How to avoid malapropisms

“Discretion shall preserve thee, understanding shall keep thee: To deliver thee from the way of the evil one, from the man that speaketh froward things” (KJV, Proverbs 2:11-12). 

When Daniela found a new pink shirt while shopping with her girlfriends during spring break, she didn’t think to ask anyone about the meaning of the single English word emblazoned across the front. After all, the shirt fit well, and her friends all agreed that it was cute, with pretty letters choreographed in glitter. Besides, Daniela was learning a little bit of English, and the word clearly read beach, which as she had learned in class, means playa in her native Spanish. 
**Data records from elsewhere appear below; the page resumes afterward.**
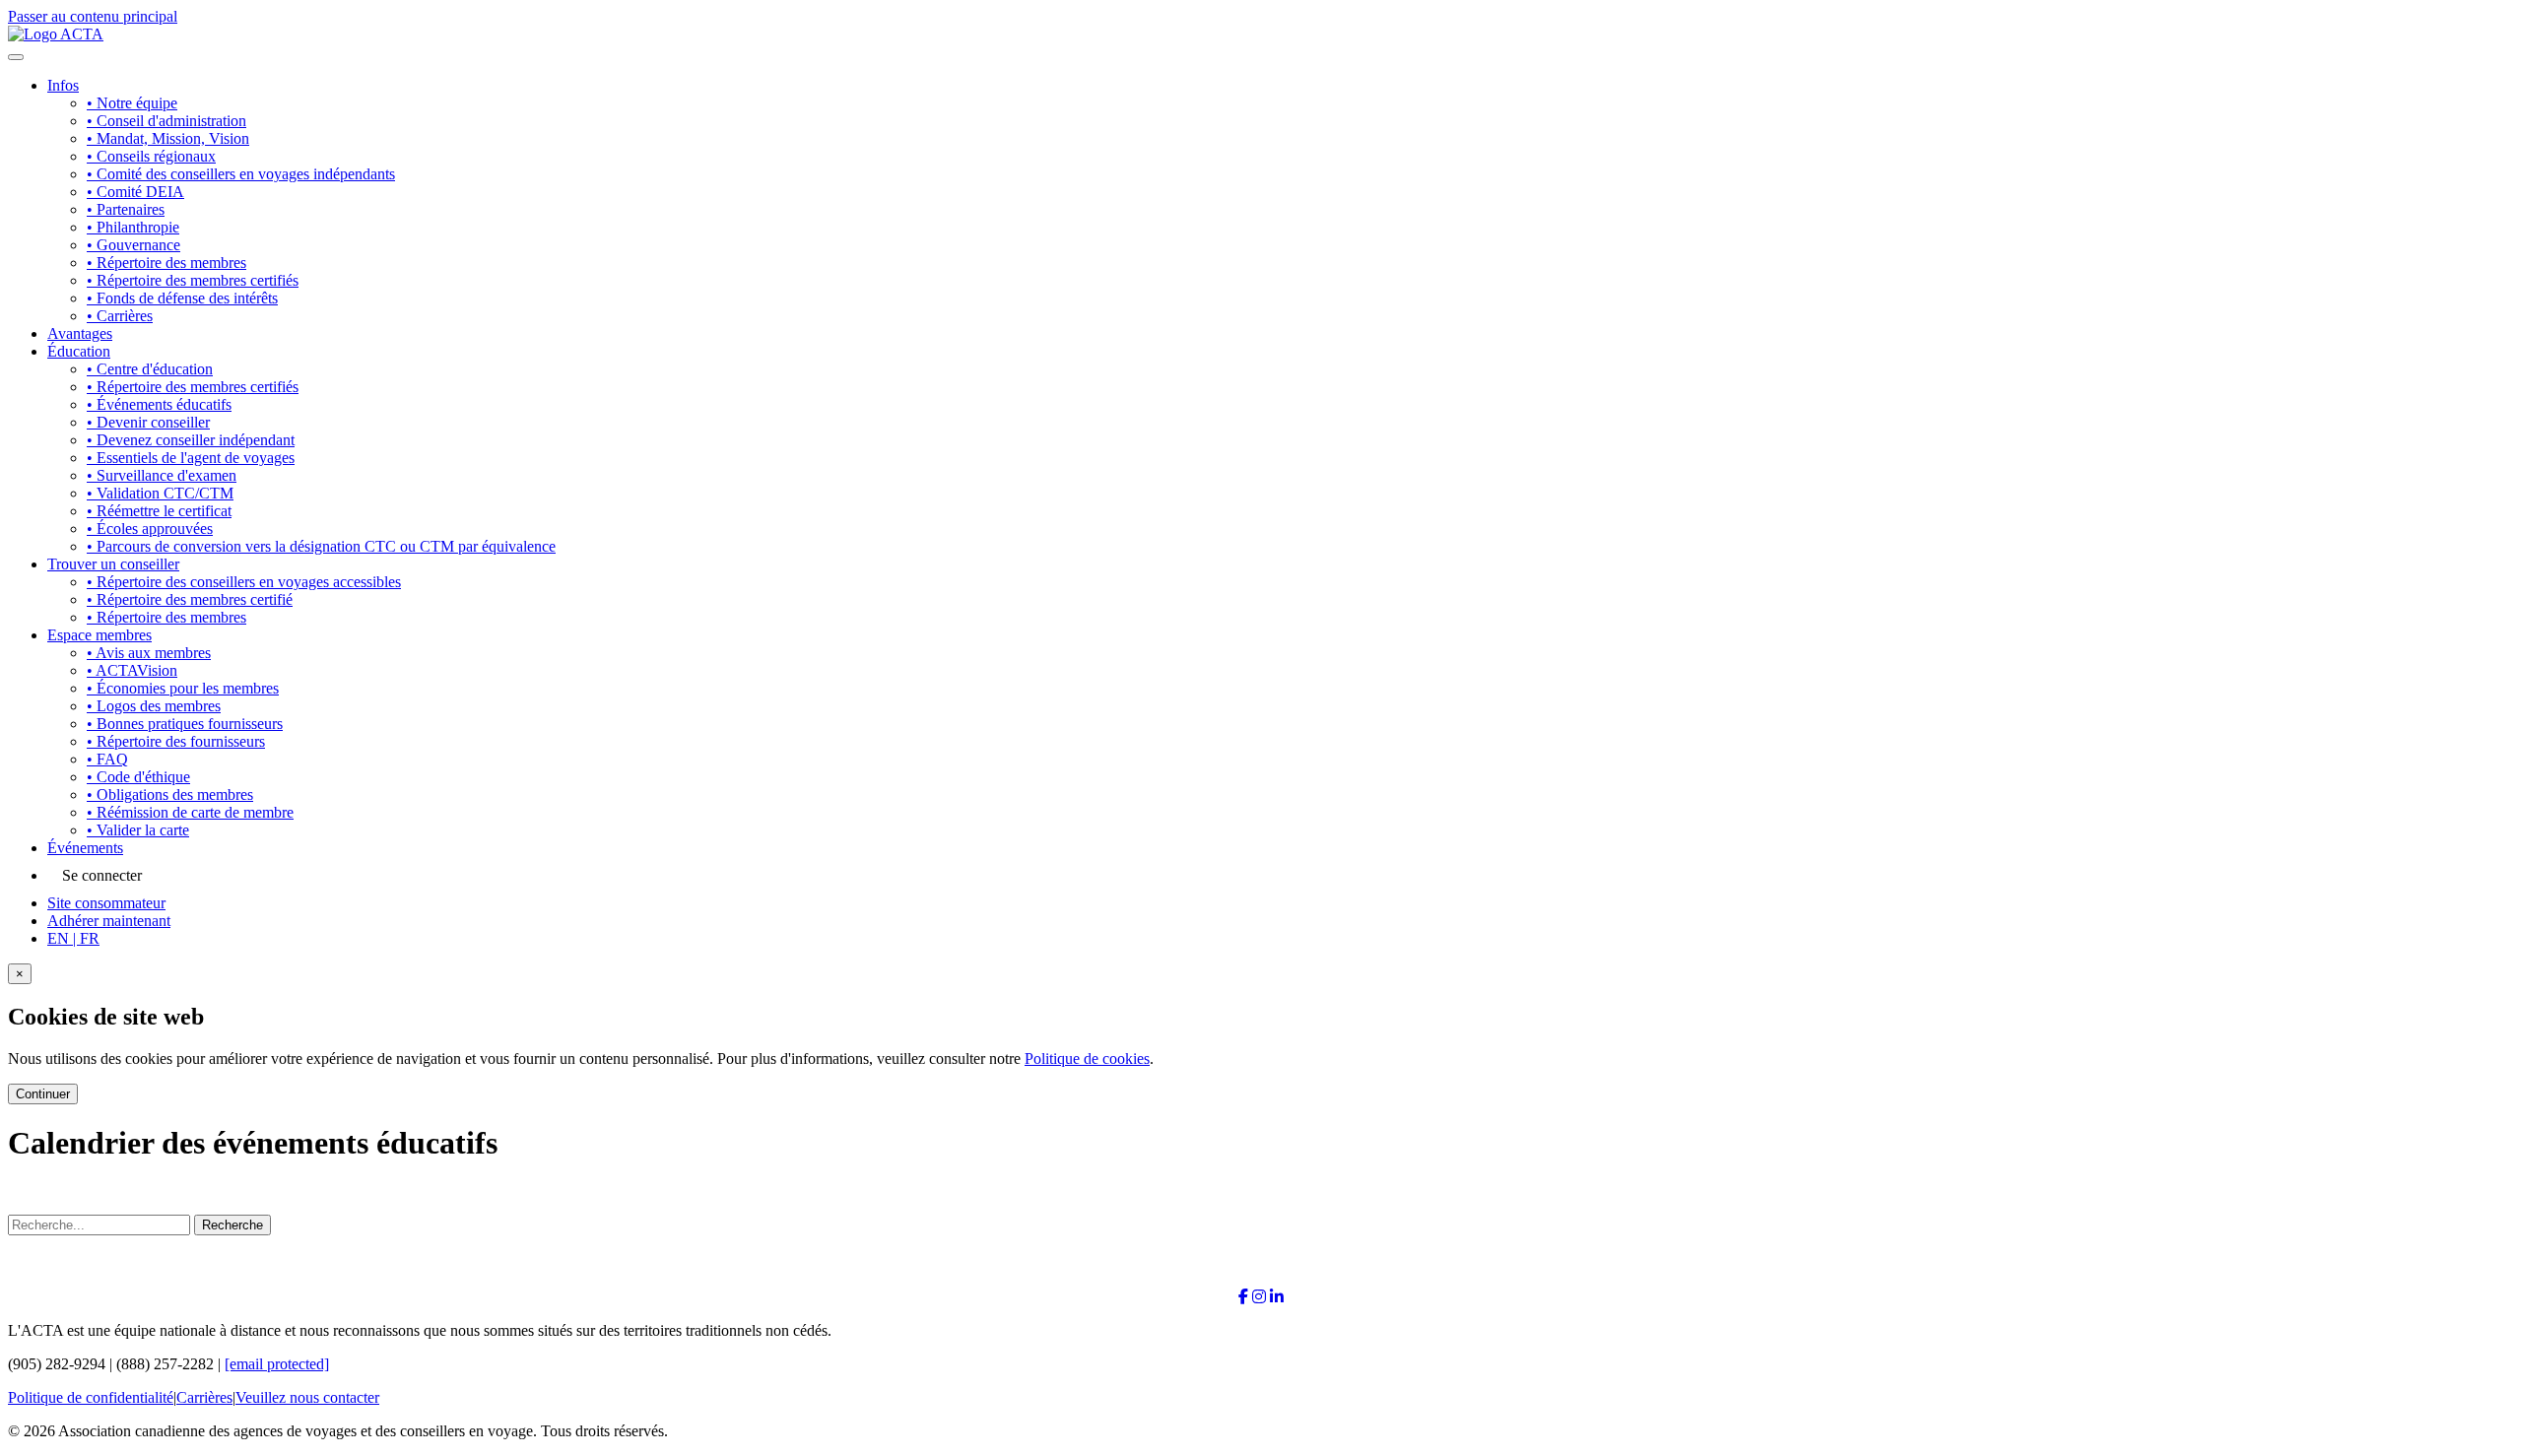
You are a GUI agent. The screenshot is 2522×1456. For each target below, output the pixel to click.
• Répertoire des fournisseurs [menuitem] (176, 741)
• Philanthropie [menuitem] (133, 227)
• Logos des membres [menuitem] (154, 705)
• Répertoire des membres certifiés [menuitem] (193, 280)
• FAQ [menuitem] (107, 759)
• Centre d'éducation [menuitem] (150, 369)
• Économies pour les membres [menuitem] (183, 688)
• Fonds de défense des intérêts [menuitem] (182, 298)
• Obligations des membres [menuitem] (170, 794)
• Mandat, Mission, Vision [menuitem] (168, 138)
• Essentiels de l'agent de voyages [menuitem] (191, 457)
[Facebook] (1243, 1297)
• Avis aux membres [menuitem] (149, 652)
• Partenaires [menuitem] (126, 209)
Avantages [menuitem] (79, 333)
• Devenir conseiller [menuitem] (148, 422)
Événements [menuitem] (85, 847)
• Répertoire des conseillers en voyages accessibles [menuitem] (244, 581)
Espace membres (99, 635)
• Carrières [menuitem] (120, 315)
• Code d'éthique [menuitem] (138, 776)
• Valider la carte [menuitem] (138, 830)
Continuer (43, 1094)
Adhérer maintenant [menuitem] (108, 920)
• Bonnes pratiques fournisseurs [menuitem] (185, 723)
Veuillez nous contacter (307, 1397)
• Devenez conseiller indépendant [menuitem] (191, 439)
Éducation (78, 351)
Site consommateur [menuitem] (106, 902)
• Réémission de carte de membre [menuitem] (190, 812)
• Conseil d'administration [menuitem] (166, 120)
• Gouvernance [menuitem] (133, 244)
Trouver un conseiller (113, 564)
Unfortunately, Daniela’s beach was spelled with an “itch,” and nobody who knew better was around to tell her the difference. She was sporting her new shirt one day when I happened to pass by with a couple of other teachers and we quietly broke the news to her. No one can tell me that Hispanics don’t blush! I felt sorry for the poor girl. What a diabolical deal, to unwittingly pay for self-deprecation and advertise for self-exploitation! I hope Daniela learned that it’s not a good idea to take ownership of something you don’t understand, or even what you think you understand, unless you know that you can completely trust the source! 

But Daniela is not the only one to mortify herself with words. It’s easy to make a fool of oneself with a malapropism, where one confuses words with similar sound or spelling. We are especially at risk when we are learning a new language. Another student, Jeff, made the mistake of turning a fellow’s broken huesos (bones) into his broken huevos (eggs), a phrase vulgarly understood as “broken balls” in English. You can imagine the outburst that ensued! I made a similarly awkward mistake in class one day when I read originador (originator) as orinador (one who pees). Fortunately, I caught my mistake almost before the students did, so at least I knew what we were laughing about. Why do our mistakes so often tend toward the crude and the foul? Or are these just the ones we tend to remember?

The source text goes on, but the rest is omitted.